◆ TRY IT
Copy all lines below exactly as written. Leave pictures out.

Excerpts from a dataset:

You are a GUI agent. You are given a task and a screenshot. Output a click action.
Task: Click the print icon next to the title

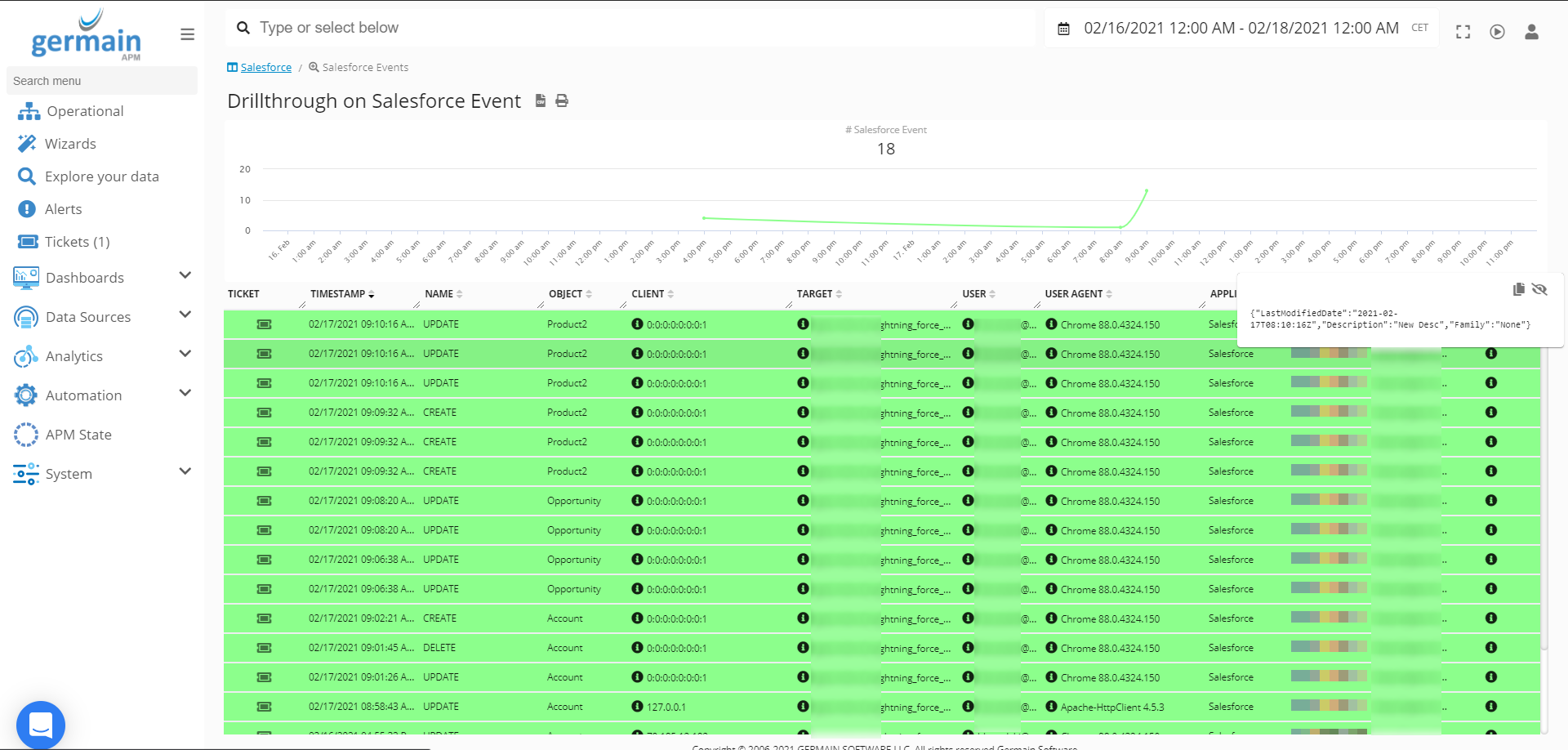click(x=561, y=100)
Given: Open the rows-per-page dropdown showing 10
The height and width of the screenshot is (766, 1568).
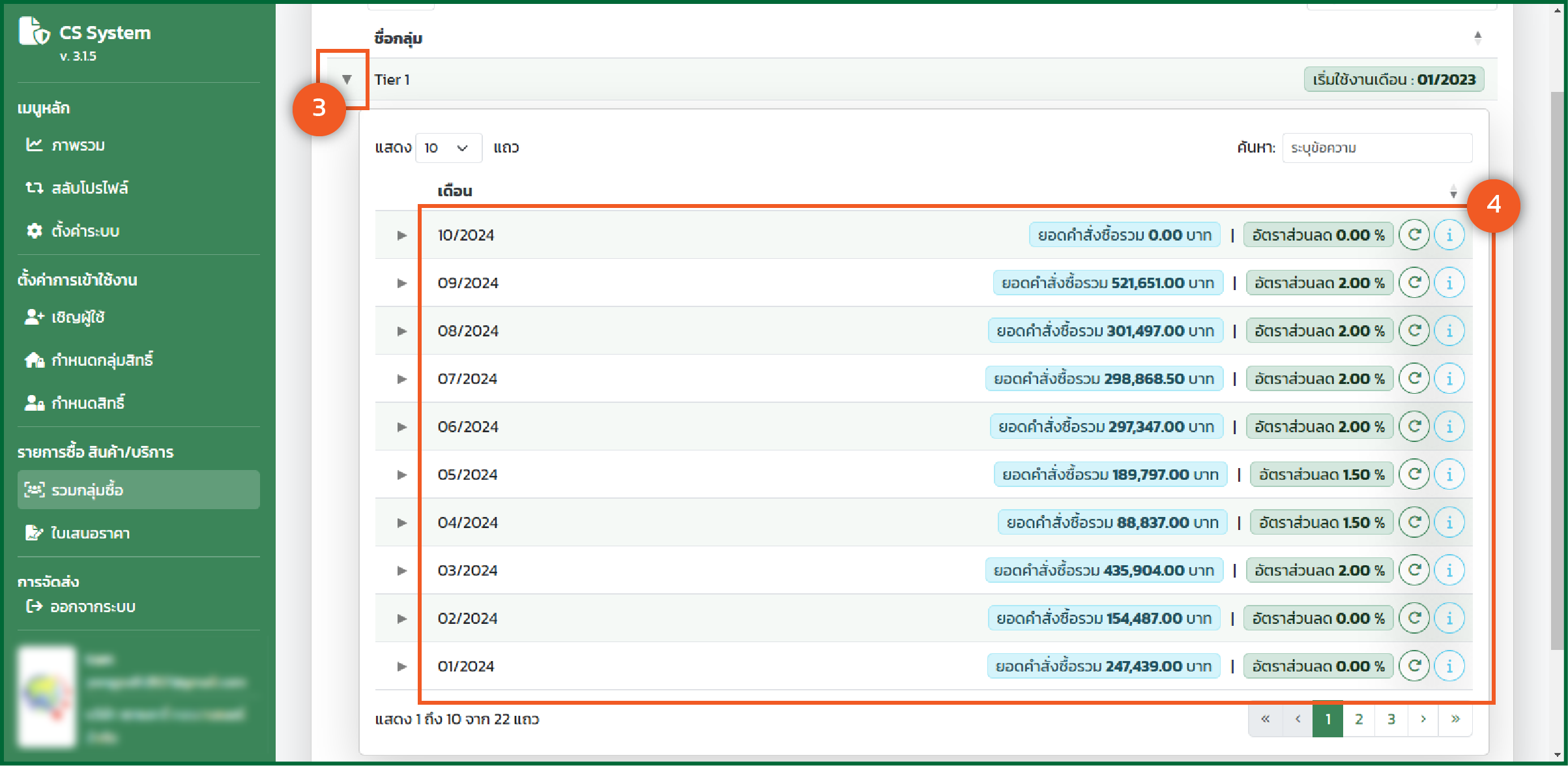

◆ ANSWER TO THIS TASK
You are a GUI agent. You are given a task and a screenshot. Output a click action.
Task: Click the print icon next to the title

click(x=561, y=100)
Given: Open the rows-per-page dropdown showing 10
The height and width of the screenshot is (766, 1568).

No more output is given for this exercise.